Though Brutus is an aerial act, airshow organizers hire him and Sirull essentially as a ground attraction. “To the crowd, we’re just a speck anyway,” says Sirull. “After we land, we go down the flightline, and I put my finger under his paw so it looks like he’s waving.” The pair have waved off controversy. “I’ve had a run-in or two with the PETA folks,” says Sirull. When Vandenberg Air Force Base in California scheduled the act, base command heard from a local chapter of People for the Ethical Treatment of Animals. A colonel from Vandenberg’s 30th Space Wing issued the following statement: “Brutus rides comfortably, snugly attached to Mr.

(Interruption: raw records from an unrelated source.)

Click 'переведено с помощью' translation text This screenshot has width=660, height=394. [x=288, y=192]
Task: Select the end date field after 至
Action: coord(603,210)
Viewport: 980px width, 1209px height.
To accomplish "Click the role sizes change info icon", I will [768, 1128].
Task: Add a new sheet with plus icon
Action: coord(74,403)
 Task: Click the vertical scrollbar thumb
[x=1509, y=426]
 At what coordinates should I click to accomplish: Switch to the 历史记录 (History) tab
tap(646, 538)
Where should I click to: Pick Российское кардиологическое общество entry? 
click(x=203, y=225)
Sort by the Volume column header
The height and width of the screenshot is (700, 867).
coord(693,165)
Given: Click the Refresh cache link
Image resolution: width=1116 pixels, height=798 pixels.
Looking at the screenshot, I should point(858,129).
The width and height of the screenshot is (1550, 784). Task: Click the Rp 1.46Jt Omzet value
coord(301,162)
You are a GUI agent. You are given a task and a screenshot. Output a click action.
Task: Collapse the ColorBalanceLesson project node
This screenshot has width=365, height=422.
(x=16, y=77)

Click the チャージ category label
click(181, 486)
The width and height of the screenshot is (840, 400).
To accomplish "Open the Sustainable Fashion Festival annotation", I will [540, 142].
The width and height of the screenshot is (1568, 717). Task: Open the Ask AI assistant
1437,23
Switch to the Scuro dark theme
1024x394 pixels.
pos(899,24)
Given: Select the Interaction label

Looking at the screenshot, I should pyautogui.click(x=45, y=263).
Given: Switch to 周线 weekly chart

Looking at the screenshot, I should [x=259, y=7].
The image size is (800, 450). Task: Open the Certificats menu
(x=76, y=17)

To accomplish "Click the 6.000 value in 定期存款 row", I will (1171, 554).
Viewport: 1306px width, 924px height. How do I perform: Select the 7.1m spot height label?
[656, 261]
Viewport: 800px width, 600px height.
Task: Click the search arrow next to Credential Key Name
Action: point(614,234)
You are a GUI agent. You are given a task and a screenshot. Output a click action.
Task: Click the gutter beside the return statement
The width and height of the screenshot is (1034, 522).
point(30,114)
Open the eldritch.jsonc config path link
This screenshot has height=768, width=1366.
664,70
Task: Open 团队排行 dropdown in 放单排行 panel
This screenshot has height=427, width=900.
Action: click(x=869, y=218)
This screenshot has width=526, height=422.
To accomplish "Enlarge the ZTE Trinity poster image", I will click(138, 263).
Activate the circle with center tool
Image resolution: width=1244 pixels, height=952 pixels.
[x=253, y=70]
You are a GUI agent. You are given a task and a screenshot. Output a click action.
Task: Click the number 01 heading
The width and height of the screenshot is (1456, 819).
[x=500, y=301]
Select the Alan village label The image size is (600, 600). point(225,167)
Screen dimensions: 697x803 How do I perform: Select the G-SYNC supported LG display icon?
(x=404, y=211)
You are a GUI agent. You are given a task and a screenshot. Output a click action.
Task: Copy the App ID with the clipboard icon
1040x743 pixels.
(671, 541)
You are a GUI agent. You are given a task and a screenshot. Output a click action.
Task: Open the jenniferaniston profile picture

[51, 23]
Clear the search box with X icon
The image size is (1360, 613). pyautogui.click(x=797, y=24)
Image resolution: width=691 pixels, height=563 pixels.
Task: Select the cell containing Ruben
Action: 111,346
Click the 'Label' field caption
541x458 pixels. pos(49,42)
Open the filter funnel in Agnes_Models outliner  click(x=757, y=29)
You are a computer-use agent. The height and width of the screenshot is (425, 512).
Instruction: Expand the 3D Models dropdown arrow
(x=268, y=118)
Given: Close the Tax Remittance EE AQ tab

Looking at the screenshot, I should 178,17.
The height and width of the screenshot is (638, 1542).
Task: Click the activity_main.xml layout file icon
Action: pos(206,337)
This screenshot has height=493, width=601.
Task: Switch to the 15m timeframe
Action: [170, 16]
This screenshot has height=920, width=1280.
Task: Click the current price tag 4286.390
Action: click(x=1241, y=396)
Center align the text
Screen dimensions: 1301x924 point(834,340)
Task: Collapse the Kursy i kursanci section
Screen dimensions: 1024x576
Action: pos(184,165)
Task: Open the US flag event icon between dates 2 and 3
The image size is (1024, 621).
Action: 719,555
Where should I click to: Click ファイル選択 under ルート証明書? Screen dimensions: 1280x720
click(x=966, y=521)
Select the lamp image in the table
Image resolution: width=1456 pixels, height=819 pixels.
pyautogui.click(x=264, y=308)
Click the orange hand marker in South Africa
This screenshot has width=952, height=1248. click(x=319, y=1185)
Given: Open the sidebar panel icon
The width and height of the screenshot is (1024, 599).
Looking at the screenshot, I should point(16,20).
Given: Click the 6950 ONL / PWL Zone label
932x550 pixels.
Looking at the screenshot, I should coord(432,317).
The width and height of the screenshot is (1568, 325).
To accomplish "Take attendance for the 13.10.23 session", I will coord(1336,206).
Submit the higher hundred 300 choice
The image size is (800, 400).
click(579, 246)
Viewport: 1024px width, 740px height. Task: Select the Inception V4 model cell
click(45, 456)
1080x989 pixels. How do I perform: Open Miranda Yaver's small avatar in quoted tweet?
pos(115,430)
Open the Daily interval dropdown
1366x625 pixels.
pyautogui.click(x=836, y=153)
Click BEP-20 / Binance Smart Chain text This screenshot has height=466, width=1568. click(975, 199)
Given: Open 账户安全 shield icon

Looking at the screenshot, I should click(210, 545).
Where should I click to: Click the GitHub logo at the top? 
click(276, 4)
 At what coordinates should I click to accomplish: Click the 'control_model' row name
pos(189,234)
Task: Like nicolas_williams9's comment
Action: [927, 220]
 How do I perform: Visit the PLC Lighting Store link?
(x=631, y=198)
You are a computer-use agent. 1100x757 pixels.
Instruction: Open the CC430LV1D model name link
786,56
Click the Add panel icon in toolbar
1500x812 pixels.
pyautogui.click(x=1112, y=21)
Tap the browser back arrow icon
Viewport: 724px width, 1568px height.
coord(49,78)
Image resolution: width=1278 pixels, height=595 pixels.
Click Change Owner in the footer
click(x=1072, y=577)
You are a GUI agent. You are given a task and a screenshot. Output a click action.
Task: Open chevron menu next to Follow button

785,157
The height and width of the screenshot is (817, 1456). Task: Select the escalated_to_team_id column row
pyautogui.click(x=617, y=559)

Sirull’s chest beneath two independent layers of a custom-made jump pouch. In colder weather, Mr. Sirull adds astronaut-like layers to Brutus’ pouch for extra warmth. Brutus’ wind exposure is minimized by use of a ‘sit-fly’ position to shield Brutus from the wind, and an aft-facing exit to avoid the plane’s forward wind motion.”

Wayne Francis has also built an airshow act around a sidekick: Wingnut, a life-size puppet clad in goggles and leather jacket. Ventriloquist Francis and Wingnut attend up to 20 airshows a year. Their routine is built around Wingnut’s tales of travels to fictional airfields, where he meets mermaids and other creatures.

Francis and Wingnut perform at a number of ballooning meets, and Francis says that the balloon crowd can make for a tough audience. “I’ve gone on right after the first launch in the morning,” he says. “You know what’s funny at 7 a.m.? Absolutely nothing. Thanks for coming!” Still, he sees ground acts like his having a permanent tether to airshows: “When the balloons are off, everyone’s looking at the sky and wondering What’s next?”